Trophoblast Stem Cells: Another stem cell type isolated from the early embryo

November 28th, 2009

While embryonic stem cells are widely studied, a lesser known, but still significant, population of stem cells also resides within the early developing embryo: trophoblast stem cells (TSCs).

In brief, in most mammals the trophoblast is the part of the early embryo that later significantly contributes to the placenta of the fetus. The embryo and mother work together to create the placenta; while the trophoblast of the embryo becomes the chorion part of the placenta, the maternal uterine cells and surrounding blood vessels form the maternal placental components (Gilbert, 2003).

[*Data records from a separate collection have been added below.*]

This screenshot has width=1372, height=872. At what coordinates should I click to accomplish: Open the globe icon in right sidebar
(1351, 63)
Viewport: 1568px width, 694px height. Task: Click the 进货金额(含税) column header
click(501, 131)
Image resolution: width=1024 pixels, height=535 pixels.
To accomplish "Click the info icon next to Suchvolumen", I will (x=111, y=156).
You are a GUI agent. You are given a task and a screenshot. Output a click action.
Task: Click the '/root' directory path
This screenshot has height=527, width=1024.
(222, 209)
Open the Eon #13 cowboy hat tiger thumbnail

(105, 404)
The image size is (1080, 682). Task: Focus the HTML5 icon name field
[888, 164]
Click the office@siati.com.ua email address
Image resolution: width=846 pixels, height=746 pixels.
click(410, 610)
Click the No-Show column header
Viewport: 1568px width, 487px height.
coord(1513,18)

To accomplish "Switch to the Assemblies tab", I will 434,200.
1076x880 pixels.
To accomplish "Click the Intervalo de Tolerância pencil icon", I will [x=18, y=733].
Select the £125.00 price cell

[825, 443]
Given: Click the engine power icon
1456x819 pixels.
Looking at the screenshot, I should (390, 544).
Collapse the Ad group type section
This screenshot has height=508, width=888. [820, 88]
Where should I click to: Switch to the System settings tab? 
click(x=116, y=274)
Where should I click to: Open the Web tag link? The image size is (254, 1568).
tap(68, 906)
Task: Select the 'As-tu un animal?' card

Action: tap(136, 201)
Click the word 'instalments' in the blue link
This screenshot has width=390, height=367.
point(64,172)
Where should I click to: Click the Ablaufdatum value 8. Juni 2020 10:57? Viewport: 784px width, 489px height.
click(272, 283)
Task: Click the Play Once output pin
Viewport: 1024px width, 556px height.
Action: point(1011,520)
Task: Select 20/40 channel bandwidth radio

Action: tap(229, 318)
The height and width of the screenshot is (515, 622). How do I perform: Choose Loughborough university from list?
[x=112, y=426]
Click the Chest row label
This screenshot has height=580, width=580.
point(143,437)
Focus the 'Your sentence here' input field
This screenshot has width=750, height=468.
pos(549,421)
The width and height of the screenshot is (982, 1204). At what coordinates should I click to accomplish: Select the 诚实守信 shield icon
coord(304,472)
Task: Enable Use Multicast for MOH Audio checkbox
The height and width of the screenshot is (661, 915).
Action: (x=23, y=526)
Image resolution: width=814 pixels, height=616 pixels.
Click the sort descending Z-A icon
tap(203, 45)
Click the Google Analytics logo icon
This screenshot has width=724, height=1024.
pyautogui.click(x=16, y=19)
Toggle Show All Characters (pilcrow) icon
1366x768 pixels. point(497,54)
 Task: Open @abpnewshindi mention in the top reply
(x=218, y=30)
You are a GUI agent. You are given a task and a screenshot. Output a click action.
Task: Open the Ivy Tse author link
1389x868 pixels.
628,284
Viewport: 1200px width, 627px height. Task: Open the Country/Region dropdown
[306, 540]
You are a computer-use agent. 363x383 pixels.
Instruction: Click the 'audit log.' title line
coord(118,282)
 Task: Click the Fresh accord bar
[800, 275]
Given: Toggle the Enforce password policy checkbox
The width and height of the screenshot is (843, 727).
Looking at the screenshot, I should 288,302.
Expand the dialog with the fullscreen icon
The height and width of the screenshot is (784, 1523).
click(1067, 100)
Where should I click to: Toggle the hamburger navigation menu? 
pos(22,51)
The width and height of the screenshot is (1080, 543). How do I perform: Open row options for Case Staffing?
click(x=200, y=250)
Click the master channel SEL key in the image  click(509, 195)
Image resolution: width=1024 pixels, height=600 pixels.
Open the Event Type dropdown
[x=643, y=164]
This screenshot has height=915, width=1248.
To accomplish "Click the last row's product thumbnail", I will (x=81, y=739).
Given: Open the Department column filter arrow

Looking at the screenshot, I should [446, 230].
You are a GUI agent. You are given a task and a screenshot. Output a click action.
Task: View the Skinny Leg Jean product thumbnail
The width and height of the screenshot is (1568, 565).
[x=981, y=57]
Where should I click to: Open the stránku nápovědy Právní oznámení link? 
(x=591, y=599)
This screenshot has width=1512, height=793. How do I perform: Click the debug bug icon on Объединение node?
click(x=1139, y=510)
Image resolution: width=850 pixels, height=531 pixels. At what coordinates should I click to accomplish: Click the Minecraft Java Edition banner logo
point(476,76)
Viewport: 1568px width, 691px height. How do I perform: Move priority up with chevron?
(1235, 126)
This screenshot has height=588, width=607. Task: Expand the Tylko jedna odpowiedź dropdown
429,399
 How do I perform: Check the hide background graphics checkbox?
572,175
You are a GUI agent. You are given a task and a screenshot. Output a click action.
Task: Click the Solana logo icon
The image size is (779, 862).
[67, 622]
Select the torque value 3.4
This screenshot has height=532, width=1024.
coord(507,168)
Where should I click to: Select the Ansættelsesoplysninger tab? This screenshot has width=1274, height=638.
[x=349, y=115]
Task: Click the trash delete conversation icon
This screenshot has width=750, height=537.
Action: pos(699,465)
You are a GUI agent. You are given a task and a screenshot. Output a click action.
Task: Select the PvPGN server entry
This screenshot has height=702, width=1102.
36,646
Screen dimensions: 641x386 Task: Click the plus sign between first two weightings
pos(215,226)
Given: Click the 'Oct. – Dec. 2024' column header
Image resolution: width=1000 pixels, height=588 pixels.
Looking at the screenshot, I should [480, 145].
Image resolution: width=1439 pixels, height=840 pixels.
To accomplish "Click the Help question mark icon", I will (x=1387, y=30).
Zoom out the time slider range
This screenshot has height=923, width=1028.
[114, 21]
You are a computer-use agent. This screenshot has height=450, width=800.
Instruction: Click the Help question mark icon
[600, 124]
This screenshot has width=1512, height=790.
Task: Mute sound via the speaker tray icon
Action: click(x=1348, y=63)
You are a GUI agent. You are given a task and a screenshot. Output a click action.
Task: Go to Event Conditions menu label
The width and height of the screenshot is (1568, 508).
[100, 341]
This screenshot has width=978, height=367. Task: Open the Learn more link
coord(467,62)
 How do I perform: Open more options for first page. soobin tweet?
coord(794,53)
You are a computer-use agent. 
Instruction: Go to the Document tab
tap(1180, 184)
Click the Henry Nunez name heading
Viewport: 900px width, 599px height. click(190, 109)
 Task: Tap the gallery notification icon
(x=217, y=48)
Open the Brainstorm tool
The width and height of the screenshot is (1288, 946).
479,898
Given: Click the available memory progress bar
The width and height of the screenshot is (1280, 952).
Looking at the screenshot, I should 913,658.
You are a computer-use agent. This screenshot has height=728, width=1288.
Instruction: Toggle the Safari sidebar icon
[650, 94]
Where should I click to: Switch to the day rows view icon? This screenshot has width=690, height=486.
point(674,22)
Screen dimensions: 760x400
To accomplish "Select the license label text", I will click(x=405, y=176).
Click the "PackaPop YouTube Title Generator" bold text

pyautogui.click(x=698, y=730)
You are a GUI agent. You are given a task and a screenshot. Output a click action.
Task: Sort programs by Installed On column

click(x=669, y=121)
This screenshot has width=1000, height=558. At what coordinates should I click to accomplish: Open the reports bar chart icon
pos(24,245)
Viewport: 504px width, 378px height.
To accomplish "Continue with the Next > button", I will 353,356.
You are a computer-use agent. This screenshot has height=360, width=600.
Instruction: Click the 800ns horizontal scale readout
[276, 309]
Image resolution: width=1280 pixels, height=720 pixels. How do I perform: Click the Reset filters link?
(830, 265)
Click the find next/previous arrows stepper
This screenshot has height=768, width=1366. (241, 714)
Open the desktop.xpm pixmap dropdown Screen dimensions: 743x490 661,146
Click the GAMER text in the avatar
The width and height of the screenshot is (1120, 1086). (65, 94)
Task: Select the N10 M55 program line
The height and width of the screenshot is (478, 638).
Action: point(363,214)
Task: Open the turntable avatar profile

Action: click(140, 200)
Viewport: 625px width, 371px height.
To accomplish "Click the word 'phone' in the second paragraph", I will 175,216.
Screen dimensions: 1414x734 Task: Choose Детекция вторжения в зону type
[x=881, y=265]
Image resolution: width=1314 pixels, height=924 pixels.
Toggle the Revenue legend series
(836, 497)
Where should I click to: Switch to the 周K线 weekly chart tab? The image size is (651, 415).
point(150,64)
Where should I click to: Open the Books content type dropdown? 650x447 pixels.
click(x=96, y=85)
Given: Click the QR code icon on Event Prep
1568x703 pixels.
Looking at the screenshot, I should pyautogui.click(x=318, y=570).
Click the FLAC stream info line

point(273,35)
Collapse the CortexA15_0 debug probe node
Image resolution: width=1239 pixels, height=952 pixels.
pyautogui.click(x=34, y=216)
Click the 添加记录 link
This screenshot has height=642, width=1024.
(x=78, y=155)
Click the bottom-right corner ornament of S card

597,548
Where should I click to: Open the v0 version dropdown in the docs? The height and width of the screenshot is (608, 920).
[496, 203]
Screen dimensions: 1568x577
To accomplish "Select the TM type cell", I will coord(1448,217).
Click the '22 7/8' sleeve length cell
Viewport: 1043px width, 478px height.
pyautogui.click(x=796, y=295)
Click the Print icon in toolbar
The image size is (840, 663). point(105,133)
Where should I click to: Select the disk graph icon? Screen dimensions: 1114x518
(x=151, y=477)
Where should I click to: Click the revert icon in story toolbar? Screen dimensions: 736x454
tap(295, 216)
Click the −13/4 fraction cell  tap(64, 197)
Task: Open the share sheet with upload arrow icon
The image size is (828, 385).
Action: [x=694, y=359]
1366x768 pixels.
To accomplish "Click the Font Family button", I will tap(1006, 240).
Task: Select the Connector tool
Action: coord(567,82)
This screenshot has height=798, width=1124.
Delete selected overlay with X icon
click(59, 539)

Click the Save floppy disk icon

The placenta is the organ in mammals that connects the uterine wall to the developing fetus, bringing the two blood systems close together. The placenta allows the fetus to safely receive essential gases, such as oxygen, and nutrients from the mother. At the same time, it also lets the fetus expel waste through the mother’s kidneys. Additionally, the placenta releases essential pregnancy-related hormones and growth factors that, for example, let the uterus hold the fetus. Lastly, the placenta secretes immune response regulators to give the fetus immune protection against the mother (so that the fetus is not rejected by the mother’s immune system, as a tissue graft or organ transplant would be) (Rossant and Cross, 2001; Gilbert, 2003). Overall, the placenta plays a key role in early development; even small abnormalities in the placenta can lead to death of the fetus (Rossant and Cross, 2001).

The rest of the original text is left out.